Welche Personen nehmen an Ihren Fortbildungen teil und was verbindet sie?
Von Willisen: Eine wichtige Entscheidungsposition in einer Organisation auszufüllen, bedeutet meist auch eine gewisse Einsamkeit auszuhalten, selbst dann, wenn man Teil eines Leitungsteams ist. Strukturell betrachtet, gibt es
oft kein Gegenüber, das sich im Organigramm auf der gleichen Ebene bewegt. Sich in einer lernenden Gruppe als „Primus oder Prima unter Pares“ zu befinden ist eine einmalige Chance. Die Gruppe wirkt quasi wie ein Verstärker bei der Entwicklung zur Führungspersönlichkeit.
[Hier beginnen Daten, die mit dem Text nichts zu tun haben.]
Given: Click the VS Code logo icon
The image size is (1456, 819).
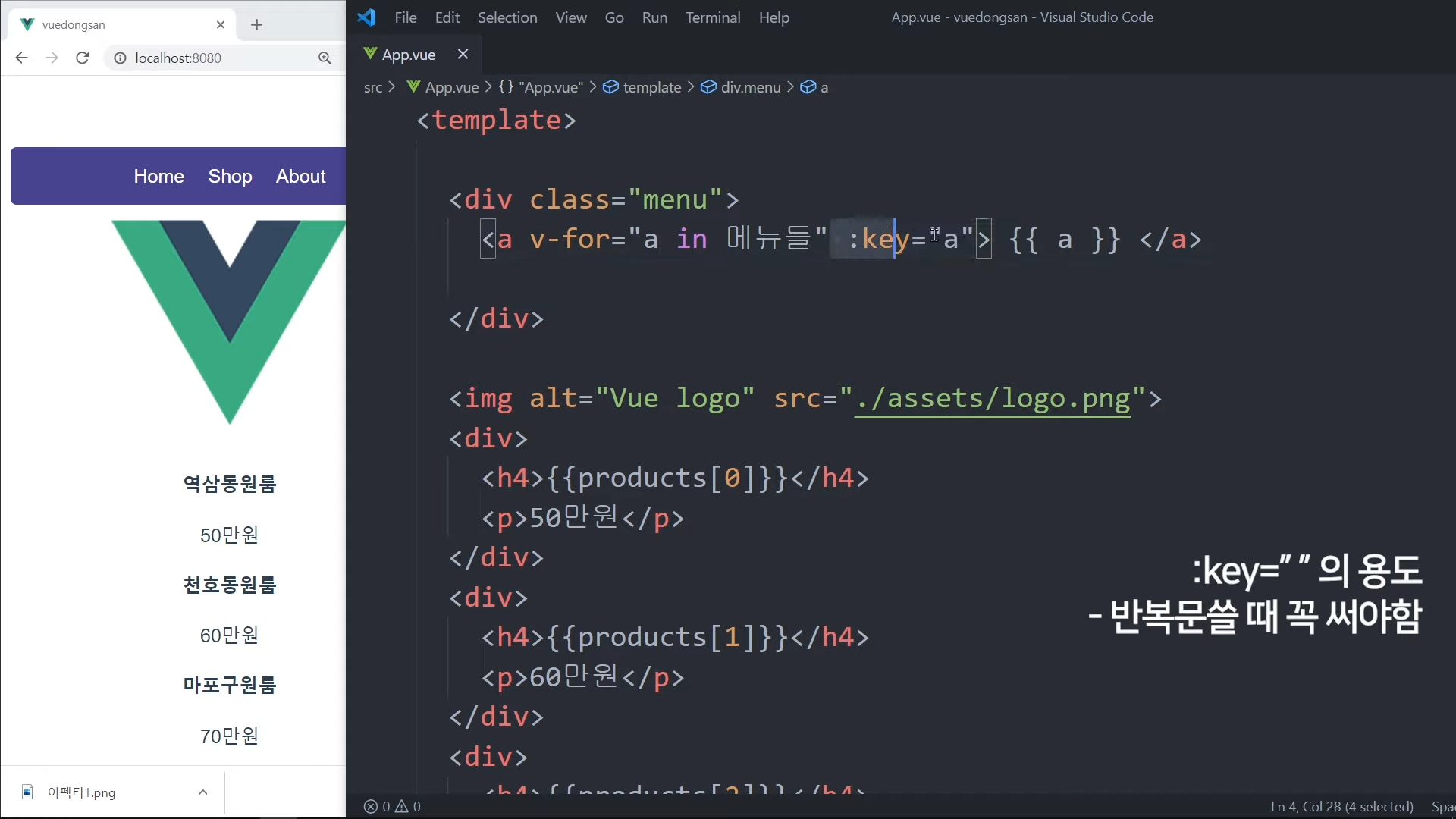Looking at the screenshot, I should tap(367, 17).
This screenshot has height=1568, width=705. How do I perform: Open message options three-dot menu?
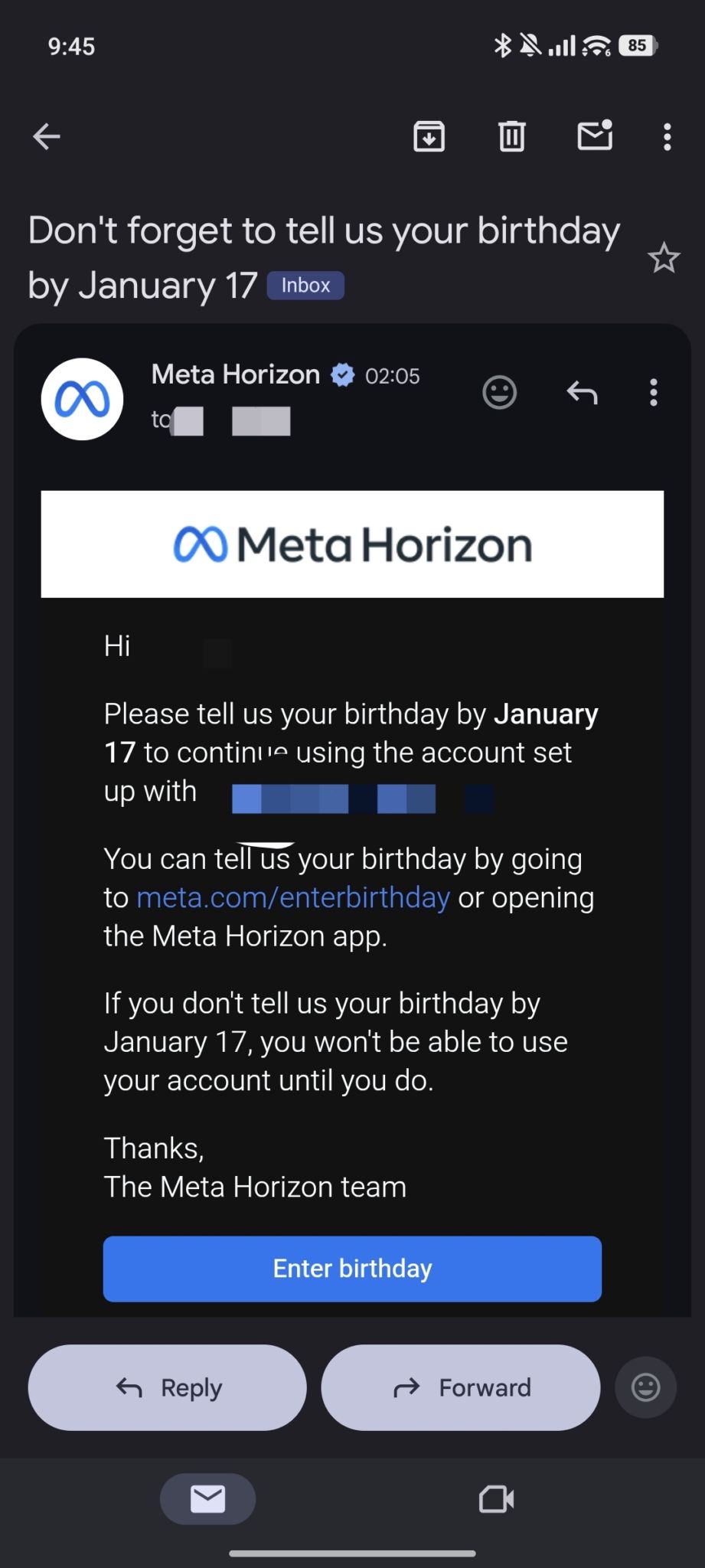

Die Veranstaltung ist für Entscheidungsträger*innen passend, die die Mischung aus Wissensvermittlung und Selbsterfahrung besonders anspricht. Meine Erfahrung ist, dass auch Menschen, die sich eher als nicht besonders gruppenaffin beschreiben würden, von dem Format profitieren und auf im Anschluss an die Veranstaltung fortgeführte Netzwerke zurückgreifen.
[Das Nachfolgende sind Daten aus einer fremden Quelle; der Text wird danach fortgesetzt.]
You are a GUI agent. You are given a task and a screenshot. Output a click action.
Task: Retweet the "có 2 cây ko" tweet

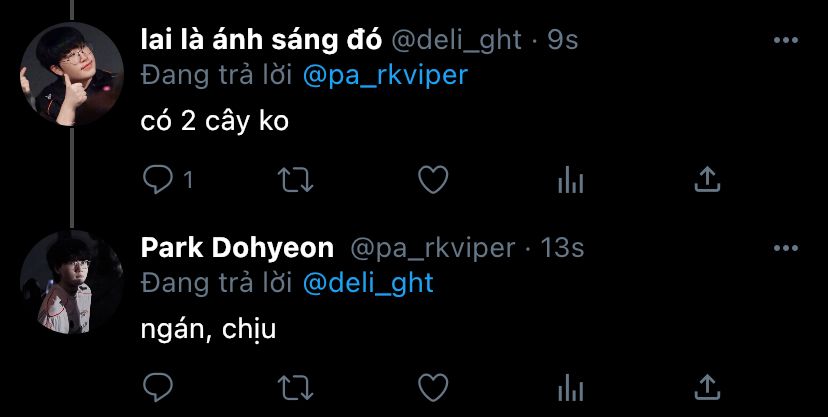click(296, 180)
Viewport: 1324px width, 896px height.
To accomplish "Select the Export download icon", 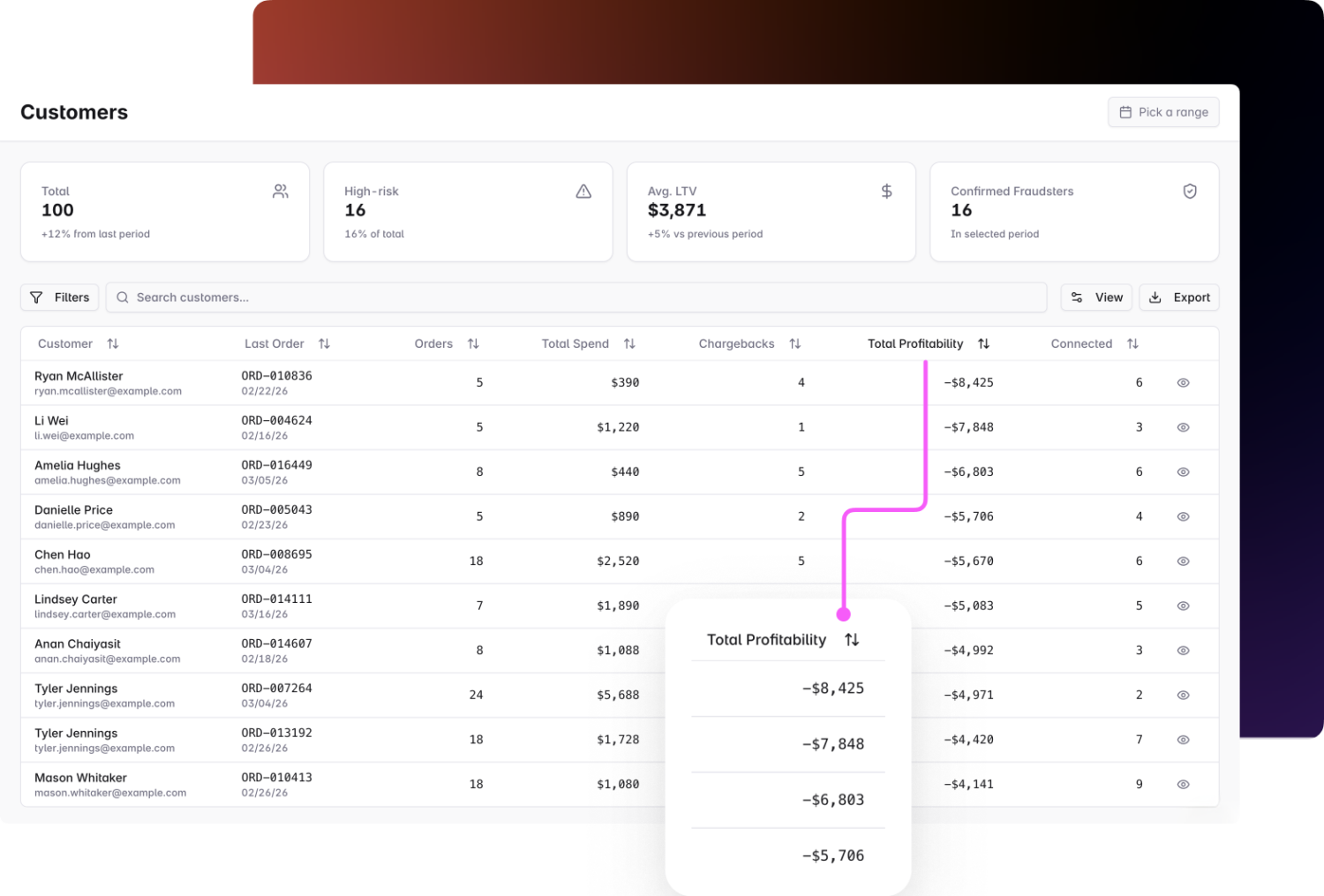I will tap(1155, 297).
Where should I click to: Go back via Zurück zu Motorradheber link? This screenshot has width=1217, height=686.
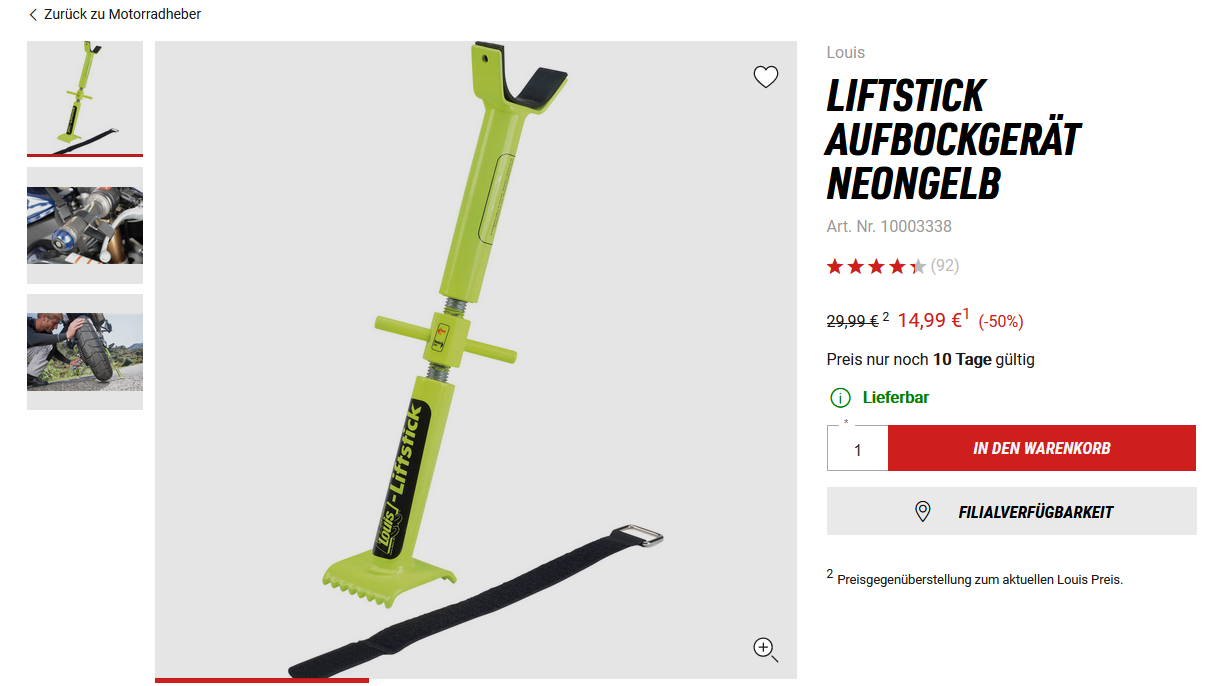[x=122, y=15]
Sie erwähnten zuvor das St. Gallener Management Modell. Was ist Ihrer Meinung nach der Mehrwert des Modells für die Führungskräfte, die sie coachen?
Von Willisen: Das St.Galler Management – Modell wurde im weltweit sehr anerkannten wirtschaftswissenschaftlichen Fachbereich der Universität St.Gallen entwickelt. Es verbindet traditionelles Wissen mit modernen Erkenntnissen und Forschungen. Das Modell ist eine ganzheitliche Managementlehre, die komplexe Zusammenhänge sehr klar und übersichtlich zu verdeutlichen mag. Das Denken in Systemen und Formen des reflexiven Managements spielen dabei eine große Rolle.
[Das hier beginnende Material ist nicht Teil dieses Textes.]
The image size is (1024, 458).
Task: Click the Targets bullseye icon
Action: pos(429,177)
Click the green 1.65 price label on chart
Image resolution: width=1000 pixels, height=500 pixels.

Gilt das auch für den Bereich gemeinnützigen und sozialen Arbeit?
Von Willisen: Als Führungskraft mit Personal- und Finanzverantwortung bewegen Sie sich im Bereich der
Unternehmensführung. Aus meiner Sicht ist es im Kontext einer guten Führung sekundär, ob dieses im Profit oder Nonprofit-Bereich erfolgt. Moralische Ansprüche an eine gute Führung, eine Corporate Governance, gelten gleichermaßen für Verantwortungsträger*innen aus allen Bereichen. Das St.Galler Modell bietet für alle Branchen einen Rahmen für verantwortungsvolles Führungshandeln. Gleichzeitig gibt es selbstverständlich Besonderheiten des jeweiligen Arbeitsfeldes zu berücksichtigen, auf die ich später noch eingehen werde. Nach meiner Erfahrung verfügen Leitungskräfte im psychosozialen Bereich meist über ein sehr umfangreiches Fachwissen in ihrem
jeweiligen Arbeitsfeld. Vielen ist in diesem Kontext das systemische Denken durchaus vertraut. Mir geht es in meiner Veranstaltung darum, dass die Teilnehmenden ihre Perspektive aus organisationaler Sicht erweitern und
Dynamiken zwischen ihrer Organisation, dem gesellschaftlichen Umfeld und den Mitarbeitenden erkennen.
Was möchten Sie insbesondere Führungskräften vermitteln? Worin möchten Sie sie bestärken?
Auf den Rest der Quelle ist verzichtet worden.